Could you give more information about the way in which the producer/consumer threads are "stopping"? Does it look like they've just deadlocked?
Is your producer using Notify or NotifyAll? You've got an extra waiting thread now, so if you only use Notify it's only going to release a single thread... it's hard to see whether or not that's a problem without the details of your Producer and Consumer classes.
If you could show a short but complete program to demonstrate the problem, that would help.
EDIT: Okay, now you've posted the code I can see a number of issues:
Having so many public variables is a recipe for disaster. Your classes should encapsulate their functionality so that other code doesn't have to go poking around for implementation bits and pieces. (For example, your calling code here really shouldn't have access to the queue.)
You're adding items directly to the second queue, which means you can't efficiently wake up the producer to add them to the first queue. Why do you even have multiple queues?
You're always waiting on _sync in the producer thread... why? What's going to notify it to start with? Generally speaking the producer thread shouldn't have to wait, unless you have a bounded buffer
You have a static variable (_waitAck) which is being overwritten every time you create a new instance.
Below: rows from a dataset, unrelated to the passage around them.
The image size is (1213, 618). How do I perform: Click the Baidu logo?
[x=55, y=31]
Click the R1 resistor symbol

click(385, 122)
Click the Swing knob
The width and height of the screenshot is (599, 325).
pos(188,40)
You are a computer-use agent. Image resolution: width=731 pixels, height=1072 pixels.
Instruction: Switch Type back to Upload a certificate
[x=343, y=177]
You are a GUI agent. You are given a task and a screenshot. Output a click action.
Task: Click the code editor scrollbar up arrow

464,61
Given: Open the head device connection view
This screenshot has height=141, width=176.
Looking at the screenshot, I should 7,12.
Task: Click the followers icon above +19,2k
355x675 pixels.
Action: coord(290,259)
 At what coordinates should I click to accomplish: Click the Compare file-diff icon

That's a bad idea.
You also haven't shown your SyncEvents class - is that meant to be doing anything interesting?
To be honest, it seems like you've got quite a strange design - you may well be best starting again from scratch. Try to encapsulate the whole producer/consumer queue in a single class, which has Produce and Consume methods, as well as WaitForEmpty (or something like that). I think you'll find the synchronization logic a lot easier that way.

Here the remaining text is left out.